Tal como Roger Waters, Róisín Murphy también dispone de elementos extramusicales para convertir un concierto en una experiencia mayor. Los videos son ingeniosos, y utiliza vestuarios extravagantes que revelan una veta avant garde, con pellizcos sarcásticos y humorísticos. Su número depara una seguidilla de giros musicales y visuales de encantador vértigo, con una base electrónica elástica.
No podemos decir lo mismo del ex líder de Pink Floyd, profundamente embebido de una mirada mesiánica que divide el mundo entre buenos y malos sin matices, con él siempre dispuesto a señalar el lado correcto. Dispone de la grandilocuencia y los recursos, pero es predecible, discursivo y aleccionador.
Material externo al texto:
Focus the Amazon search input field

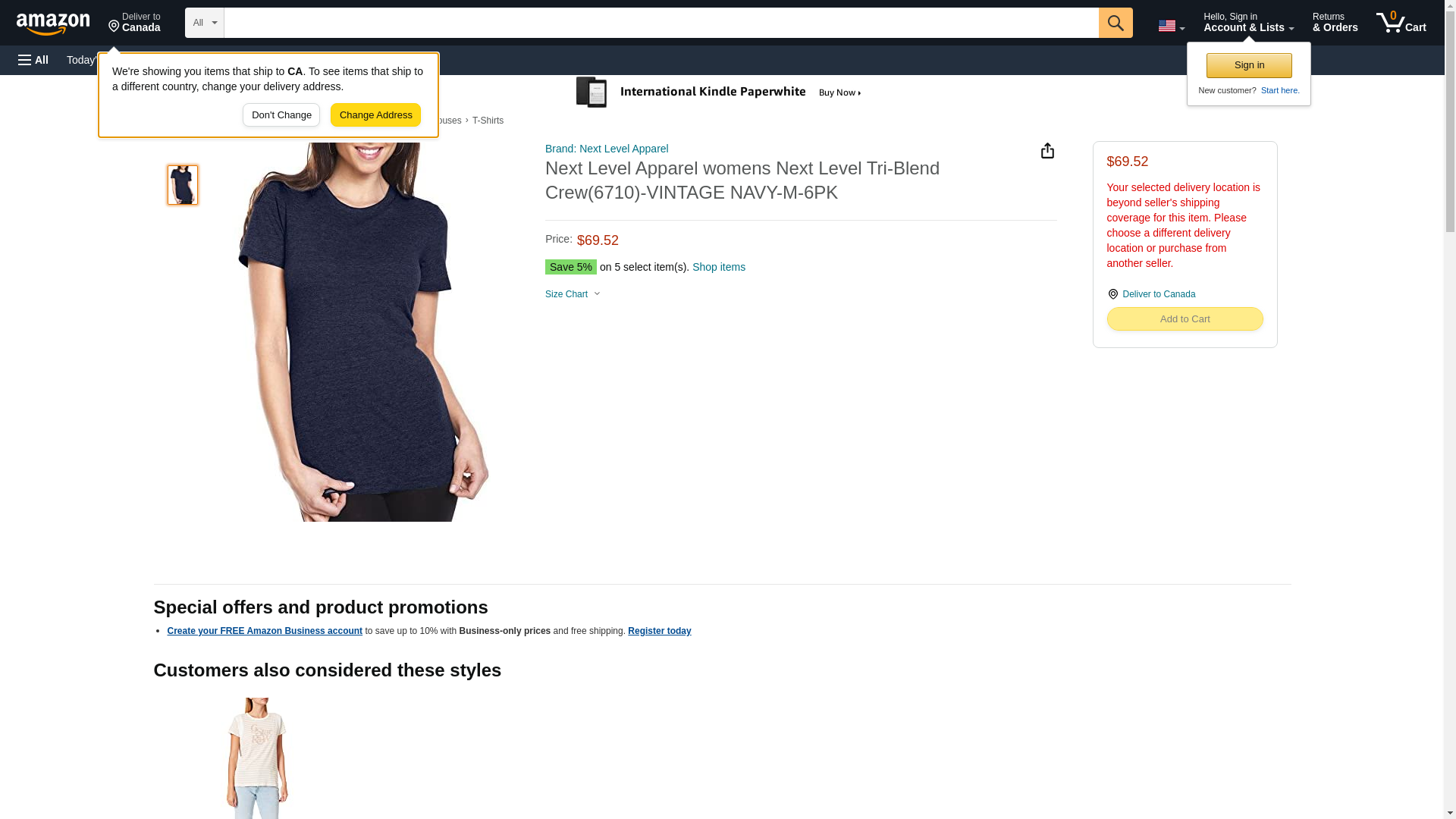tap(660, 23)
La música popular que encanta masivamente a la juventud está dominada por las máquinas. Es un gallito que partió en los 70, cuando el pop inició su fabricación masiva en sintetizadores y secuenciadores, gracias a una generación de músicos y productores maravillada con Kraftwerk. Las máquinas siguieron progresando mientras las guitarras, los bajos y las baterías son elementos análogos, donde lo clásico y lo vintage posee alta valoración. Son dos mundos creativos y de performance en directo, que orbitan espacios temporales distintos.
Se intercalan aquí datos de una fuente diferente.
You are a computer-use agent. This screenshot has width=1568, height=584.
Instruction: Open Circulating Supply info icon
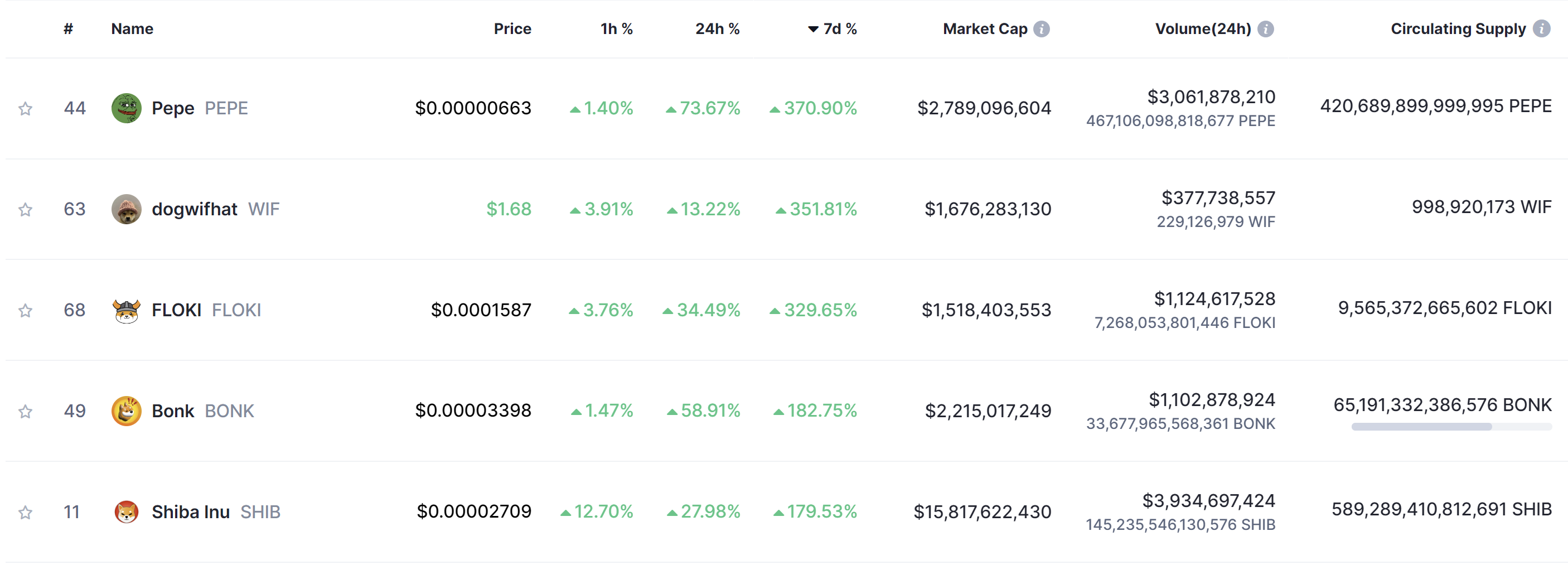tap(1541, 28)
“Voy a llegar a la gran máquina”, cantó Jorge González en Muevan las industrias, el primer éxito de Los Prisioneros convertidos en una banda electrónica que no necesitaba de un riff, un solo de guitarra eléctrica, o la propulsión de una batería convencional. El músico de San Miguel sabía que el futuro estaba más cerca de Depeche Mode y Pet Shop Boys, que de las venerables guitarras afiladas de The Clash. El tiempo lo confirmó.